One of our major stresses right now is the care of my grandmother and his mother.  Since the rest of our family is unable to take care of either of these two wonderful women, the responsibility is on us.  Jose’s mom has been with us since we first got together but my grandma has only come to stay with us about 3-4 months ago.  My uncle used to take care of her up until he died about a year ago.  She was in bad shape before his death and now she is suffering from a bout of depression as well.  She’s having a hard time walking and anything more than a couple of steps to the bathroom is very difficult.  We are working to get her placed in an assisted living facility but the state funding is not great at the moment.  In the meantime she is staying with us getting physical therapy about 4 times a week. 

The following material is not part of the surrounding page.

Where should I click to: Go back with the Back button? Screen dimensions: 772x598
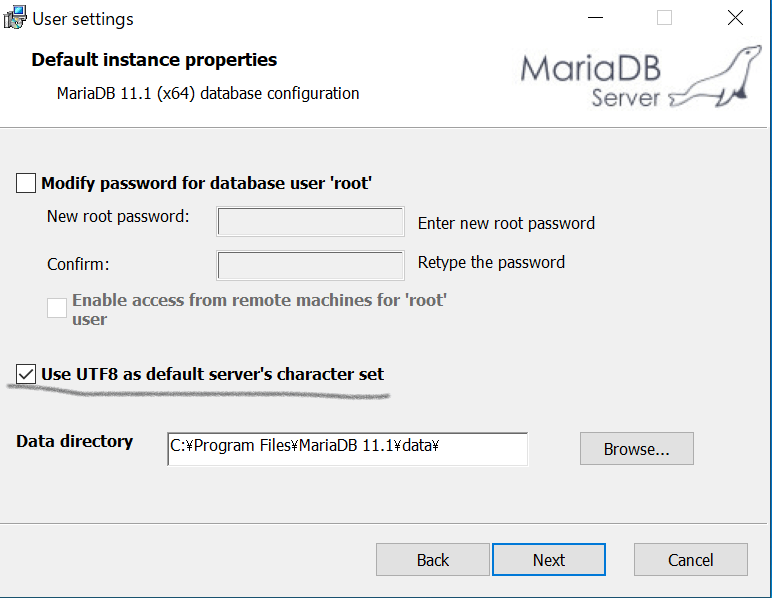click(x=432, y=560)
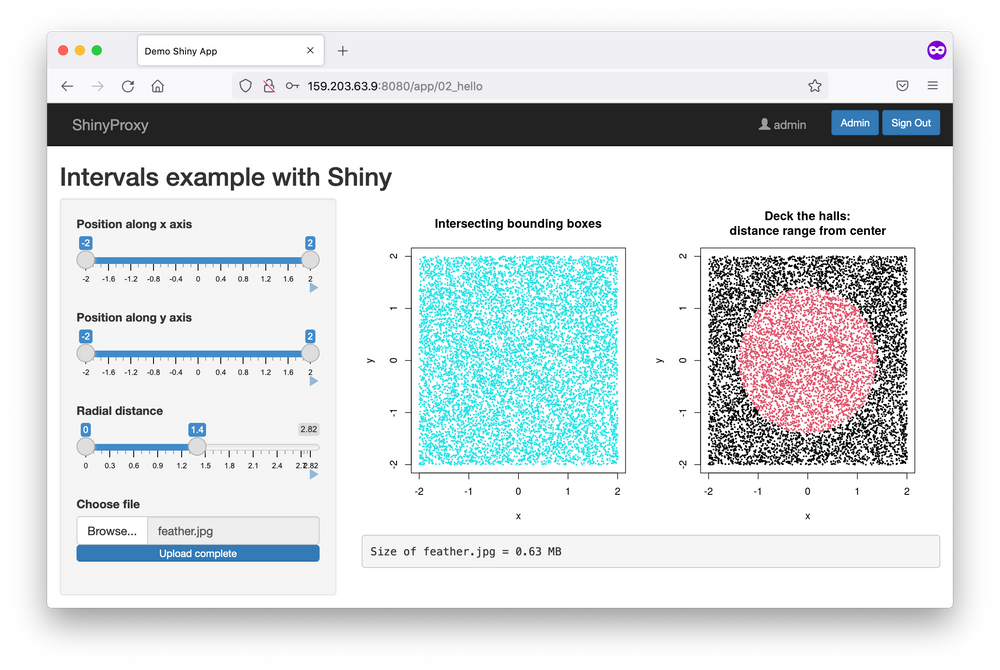Click Radial distance upper handle at 1.4

pos(197,446)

Everyday is a different day with her.  One day I think she’s well enough to just live forever in the recliner in our living room and then other days I’m worried that she may spend the rest of her life in the hospital.  I feel overwhelming amounts of guilt for getting annoyed at her very simple, yet numerous requests.  I feel overwhelming guilty that I had to be the one to take her in and make the decision about getting her a higher level of organized care.  And I feel angry, which used to be the hardest emotion to deal with but has been trumped now by exhaustion.  I feel angry that my grandmother is a mother of 13 children and she’s faced with this situation.  I’m not upset that no one wants to take on her care, because I don’t think anyone is really equipped to due to her deteriorating health, but I’m upset that no one seems to want to help.  I have one aunt who occasionally takes her for a few hours to give us a break, however, she’s the only one I can call.  Everyone else always has some excuse and they always want to do the fun stuff like take her to dinner but no one wants to do the hard stuff, like help bathe her or take her to doctor’s appointments or wait while she gets her hair done, etc, etc.  As you can see, it’s stressful to say the least.

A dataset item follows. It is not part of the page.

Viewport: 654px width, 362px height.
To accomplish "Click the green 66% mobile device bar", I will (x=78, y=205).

When I came in this morning from picking up the baby, instantly it was a thousand requests of different things needed.  My frustration got the best of me and while I try not to let her see it, sometimes I fail at that.  I worry about her and I worry about how I can get her all the things she needs while making sure my son has everything he needs too.  When I took her to the doctor yesterday, we left with a follow-up with her primary care in 4 months and 4 new appointments with 4 different doctors (nerve conduction study, mammogram, eye check and more with the surgeon for her skin cancer).  Then if that wasn’t enough I got a call this afternoon about a sleep study appointment for next week.  Needless to say, I feel absolutely worried about how I will be able to juggle it all.

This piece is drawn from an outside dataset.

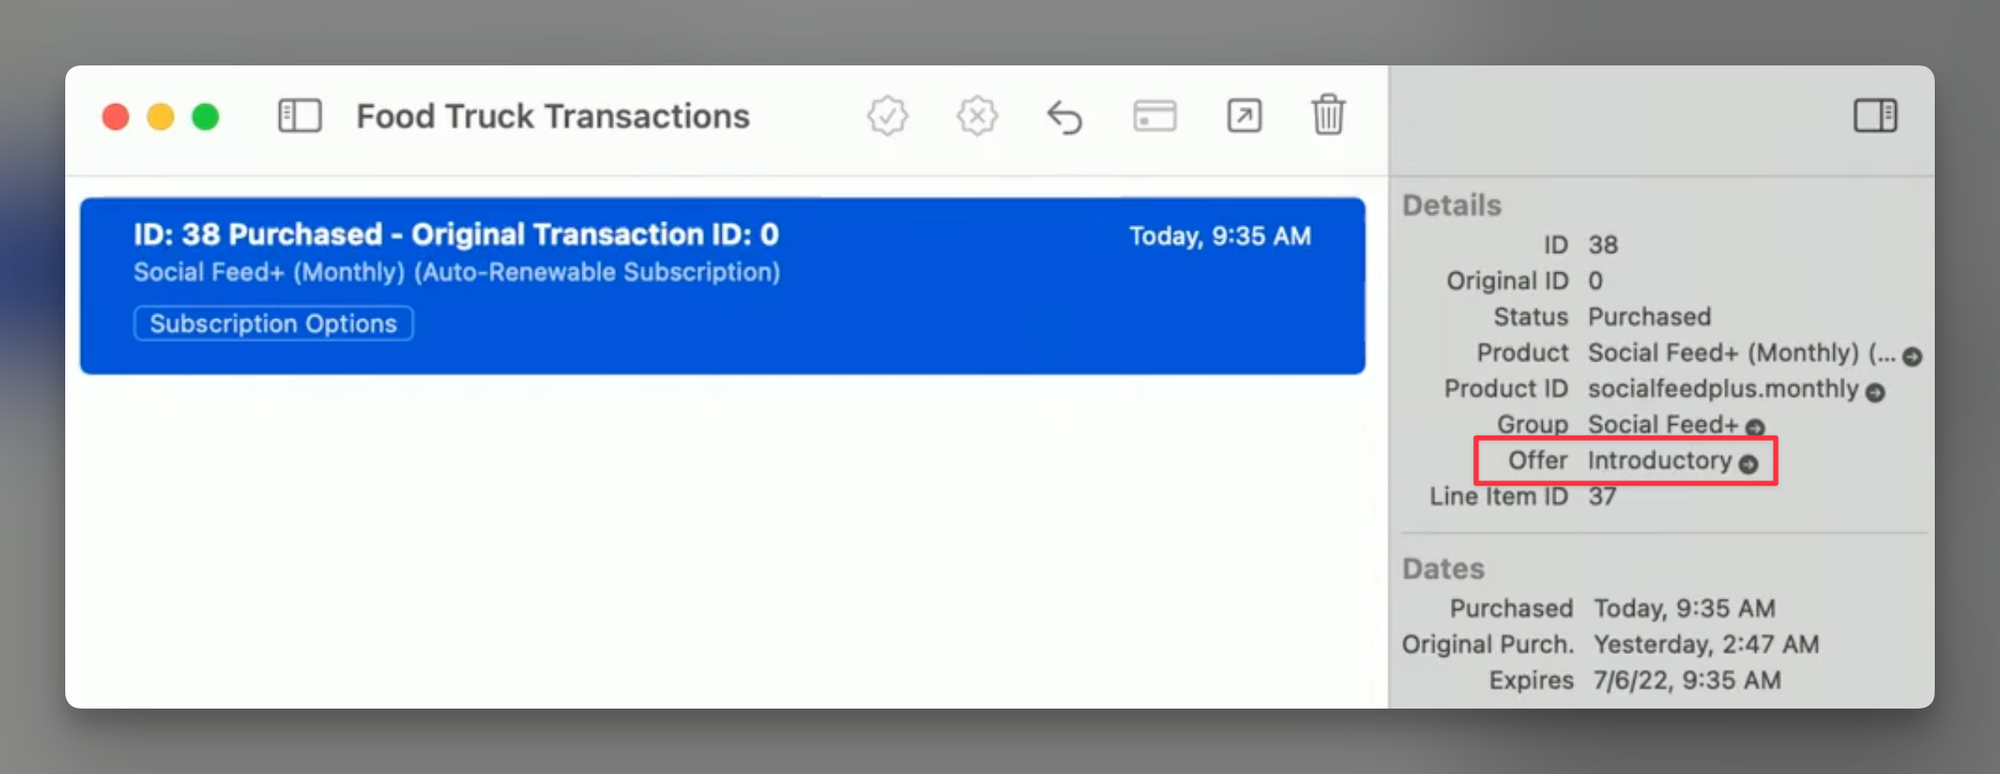Click the approve transaction checkmark seal icon

pos(887,116)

And Jose’s mom is still trying to recover from her surgery and is in constant pain.  That’s a whole story for another time.  Most of the time she’s a god-send around the house especially given the current situation but some times it’s hard for me to understand that she is also another woman in this house who has feelings and needs too.

:::deep breath::: It’s a lot (duh). 

I have to say that every night I find myself settling in to bed around 11:30ish asking God for more hours in the day and patience to do the things I can and let go of things that I cannot.  But for tonight, this is not going to happen.   The baby is already in bed, mother-in-law is settling in for the night, grandma’s in her recliner, Jose’s working on a contract job and it’s 9:54pm and mama is turning in early!  Thank God for the rare little moments when we do have a second to just breathe and forget the daily grind (at least until tomorrow).  😉

1-29-08

2 comments

  1. messy says:

    annie gomez. i love you. hang in there baby.